Wednesday, December 5, 2012

Making a Rustic Wisteria Trellis

Our latest project has been a rustic trellis for the wisteria in the front yard. After researching various sources and drawing inspiration from Pinterest, we collaborated to make this project.

Collaborated is such a neat and simple word, but it really doesn't capture the amount of combined thinking we did on this. First, my husband is a fan of clean lines and simple modern looks, with a farm-like rustic quality. I like ornate antiques and dark woods. Combine that with the style of our house (think suburbs with siding, white trim, shingle roof), our modest budget, and the poor trellis that has been already taken over by the vines, and you have quite the task. So, without further ado (if you want more "ado" check out my wisteria post here.)

Making a Rustic Wisteria Trellis

What You'll Need:

  • 2 - 4"x4"x8' pressure-treated wooden posts
  • 1 qt. dark walnut stain (optional)
  • 1 25' roll rabbit fence (ours is wire, the widest holes are 2" x 4")
  • staples
  • u-nails
  • 1 bag concrete

1. Check and Measure. 

The first step is always to check with your local digging hotline to make sure you aren't going to burst a pipe or hit a power line.

Second, measure where you want your posts to be. Ours are about 12 feet apart, I wouldn't recommend any wider than that because it will be difficult to tighten the fence.

2. Stain the Posts (Optional). 

We had originally intended to leave the posts as-is, but they looked very green against our tan siding.
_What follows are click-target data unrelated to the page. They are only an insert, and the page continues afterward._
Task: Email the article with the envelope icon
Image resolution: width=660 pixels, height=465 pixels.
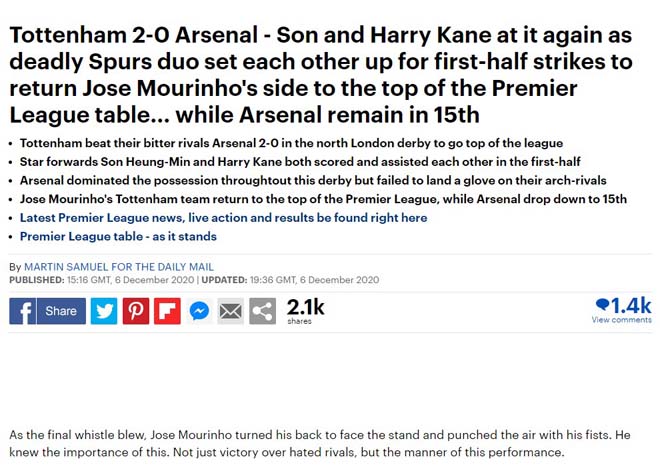Action: pyautogui.click(x=231, y=311)
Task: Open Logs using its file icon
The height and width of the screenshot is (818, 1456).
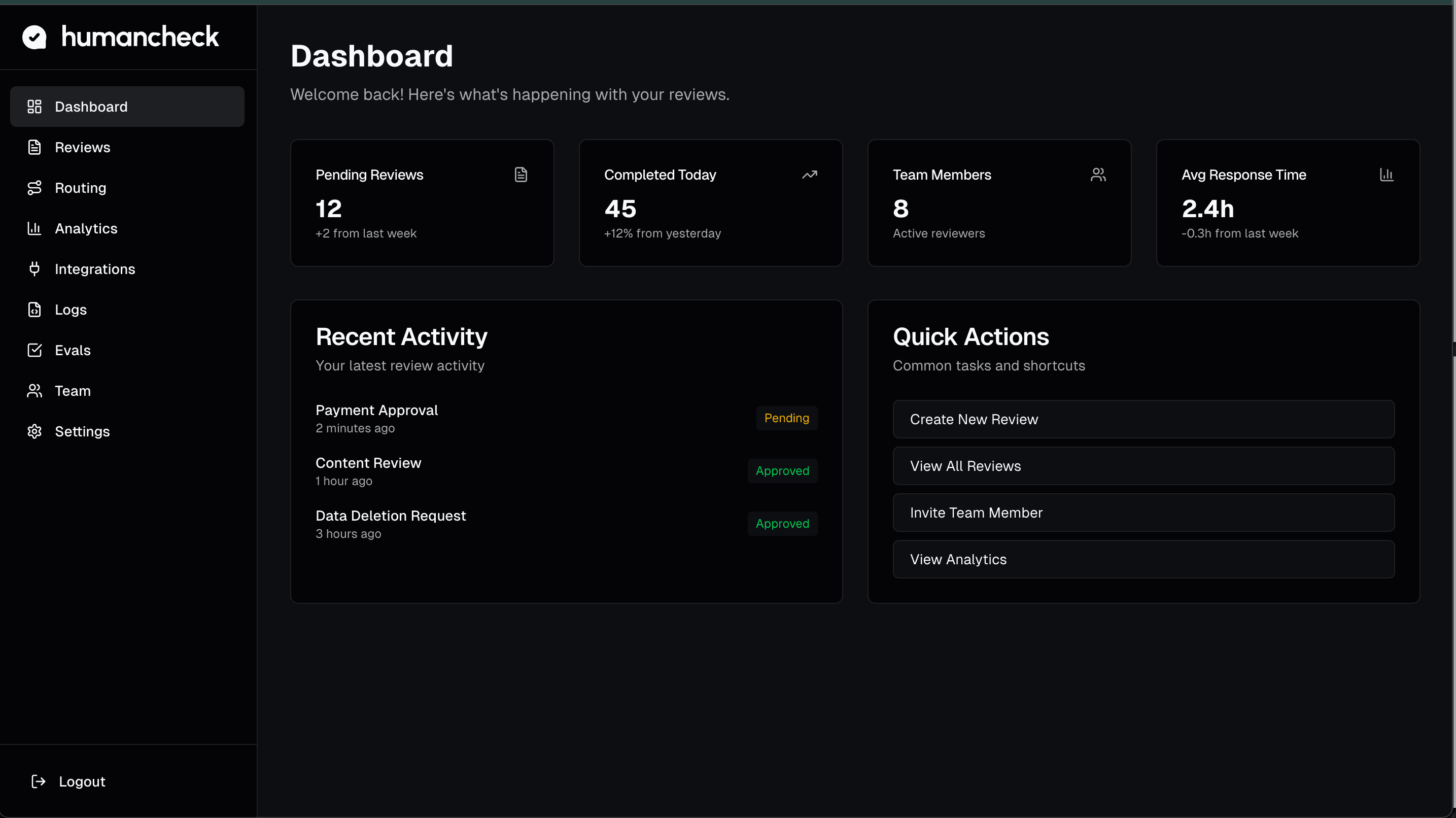Action: pyautogui.click(x=34, y=309)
We decided to go for a dark walnut stain and I'm quite pleased with the results.




3. Dig the Holes

We  My husband dug the holes about 2 feet deep. Word of advice if you get into some tough clay: fill the hole with water and allow to soak overnight. My husband actually bent our post-hole digger on this project.
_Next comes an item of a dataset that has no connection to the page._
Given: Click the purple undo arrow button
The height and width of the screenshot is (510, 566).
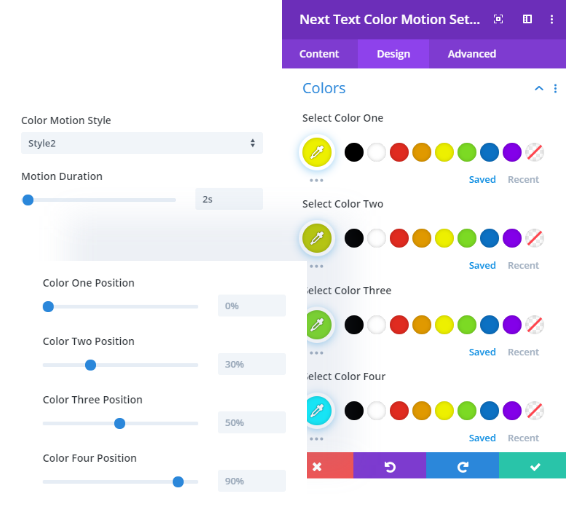Looking at the screenshot, I should pyautogui.click(x=389, y=466).
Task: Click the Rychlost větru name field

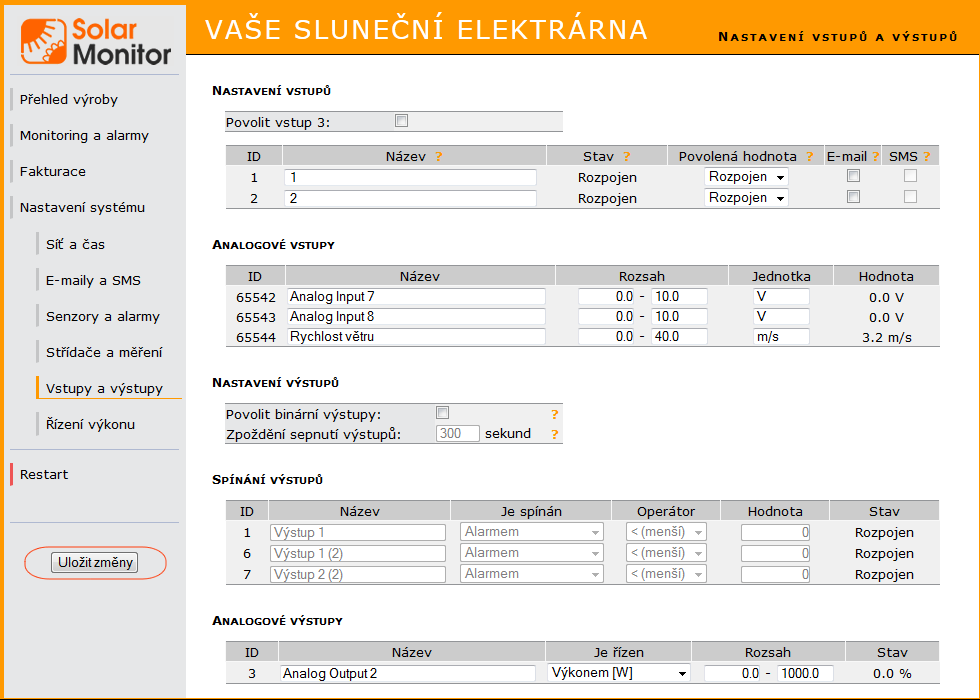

Also, you might look into buying a digging bar, but that requires quite a bit of muscle. If all else fails, you can rent an auger, just be careful if you're in close proximity to your house. (Our project was way too close to the house to consider this option.)
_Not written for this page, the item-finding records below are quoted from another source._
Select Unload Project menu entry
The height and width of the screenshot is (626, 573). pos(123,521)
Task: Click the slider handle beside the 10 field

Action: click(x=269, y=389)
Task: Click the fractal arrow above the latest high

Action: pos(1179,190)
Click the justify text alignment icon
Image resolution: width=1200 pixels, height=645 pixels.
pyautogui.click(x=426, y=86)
4. Mix the Concrete and Install the First Post. 

Being rather old-fashioned and cheap in terms of construction methods, my husband mixed our concrete by hand.  The concrete adds stability to the posts.

When thoroughly mixed, pour a little concrete into the first hole. Set the first post in the hole and use a level to ensure it is straight. If necessary, use a sledgehammer to drive the post into the concrete. Add a layer of rocks and gravel, then fill the hole with concrete.

5. Attach the Fence to the Second Post and Install It.

Stretch out your fence material. For our project, we used two lengths of fence. Be sure to measure and allow an amount for wrapping around the edges, so that the majority of your staples and nails will be on the back of the posts. Before installing the second post, wrap the rabbit fence around the outside of it and secure the fence to the back of the post the back using u-nails. Then install the second post using the same method as the first.

 Now allow the concrete to set. We waited a week before proceeding. You might need to put up a brace to support your post.

 6. Finish Installing Fence.

When your concrete has set, wrap the fence around the other post and secure using staples and/or u-nails.

7. Attach Wisteria Using String.

The string also helped anchor my existing trellis to the new fence trellis. I'm sure the fence will be completely covered next spring. 

And that's it! I hope this gives you some ideas for taming your climbing plants and filling up a long vacant wall.